▸ **INSTRUCTIONS TO FOLLOW**
Pictures should be omitted; restate word for word the lines from the one holding "Open the アクティブカメラ view dropdown" through the last line of the entries below.

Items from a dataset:
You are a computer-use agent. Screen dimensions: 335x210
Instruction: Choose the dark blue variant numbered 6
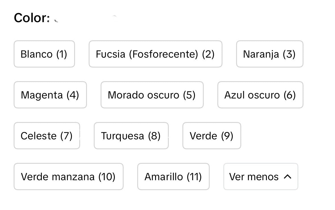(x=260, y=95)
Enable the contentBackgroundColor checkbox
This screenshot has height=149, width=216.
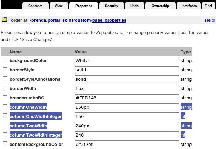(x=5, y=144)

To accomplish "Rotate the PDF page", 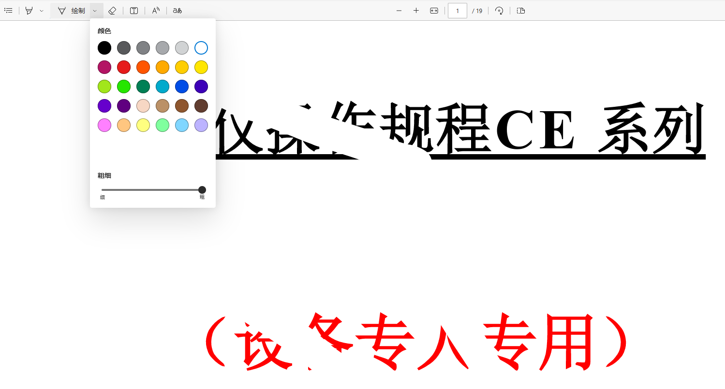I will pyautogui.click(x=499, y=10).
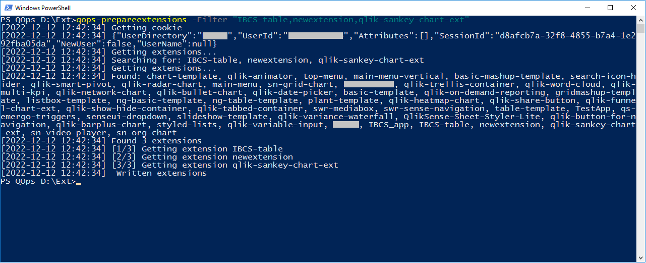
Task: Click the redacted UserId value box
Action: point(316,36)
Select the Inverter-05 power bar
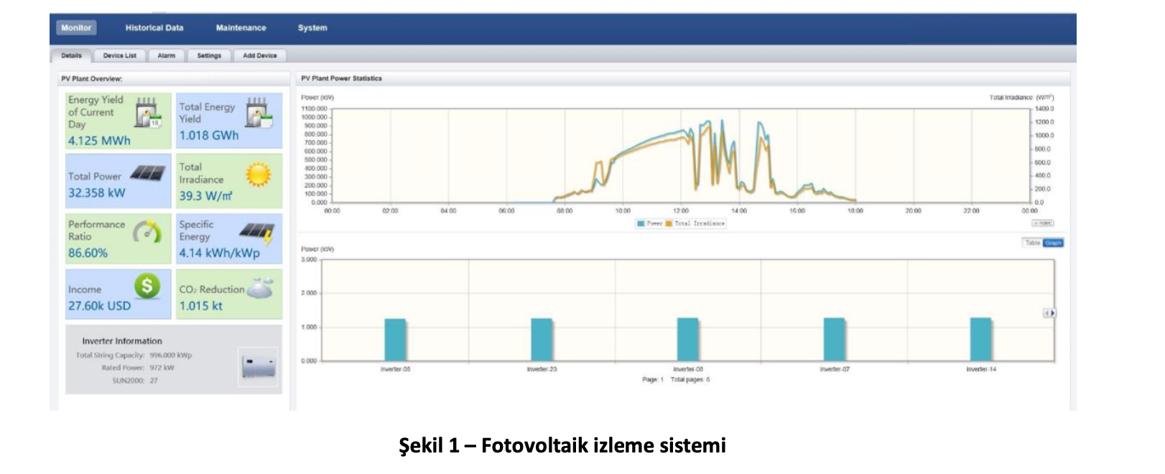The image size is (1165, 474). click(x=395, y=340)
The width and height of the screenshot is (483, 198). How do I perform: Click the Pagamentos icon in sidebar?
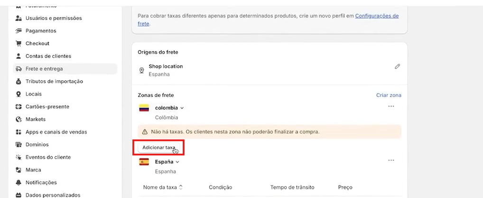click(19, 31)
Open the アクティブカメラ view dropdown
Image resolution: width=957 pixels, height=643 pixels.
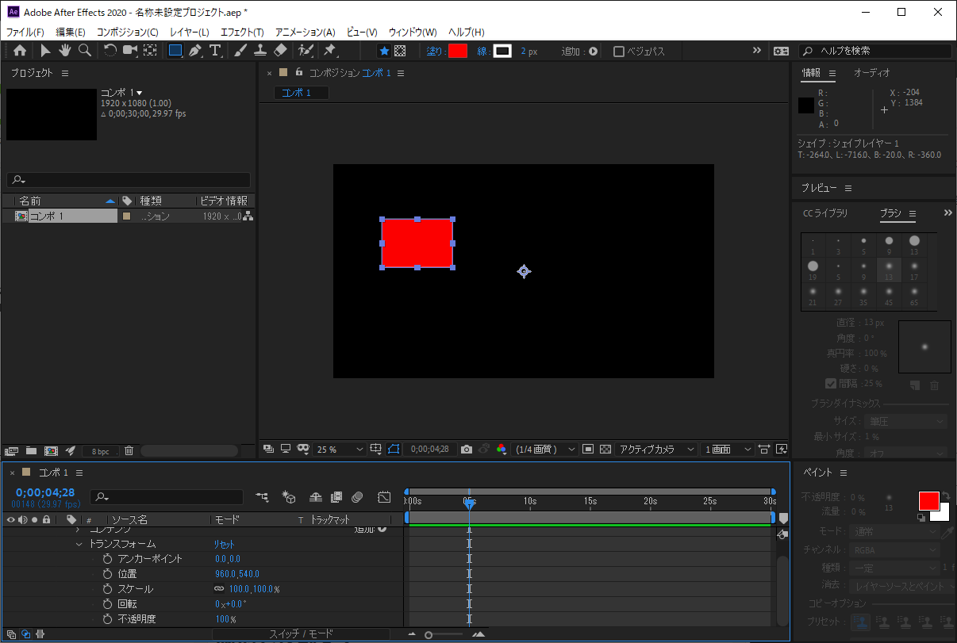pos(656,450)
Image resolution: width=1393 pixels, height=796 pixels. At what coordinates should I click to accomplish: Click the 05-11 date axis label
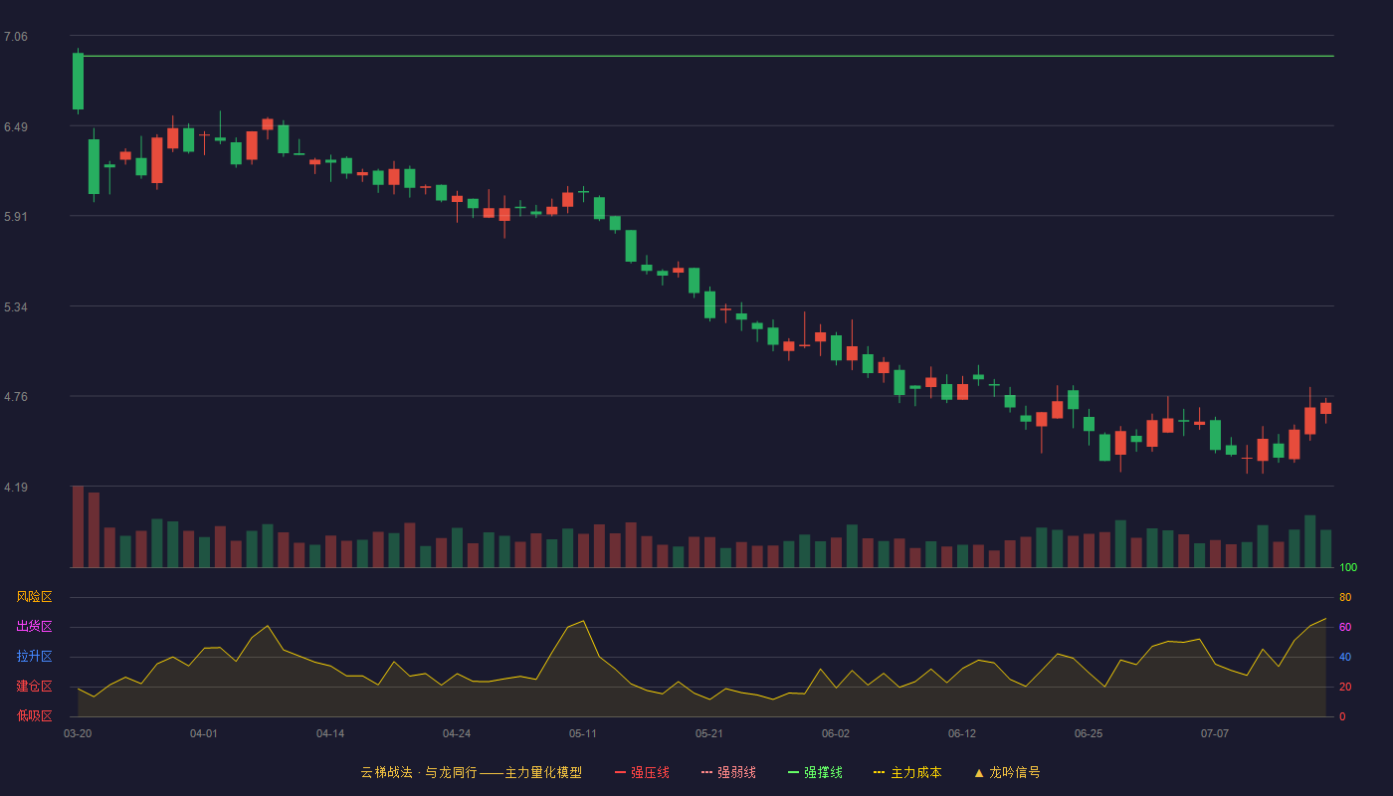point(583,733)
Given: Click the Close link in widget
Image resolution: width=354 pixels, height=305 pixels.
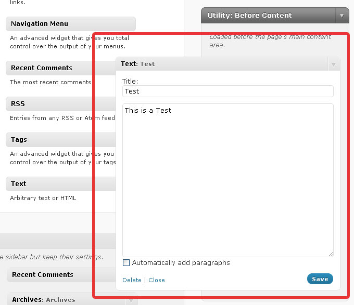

▸ **SOLUTION FOR THIS PROBLEM**
Open the アクティブカメラ view dropdown
Image resolution: width=957 pixels, height=643 pixels.
pos(656,450)
Image resolution: width=1393 pixels, height=796 pixels. At what coordinates should I click to accomplish: Click the 05-11 date axis label
point(583,733)
Given: Click the Close link in widget
Image resolution: width=354 pixels, height=305 pixels.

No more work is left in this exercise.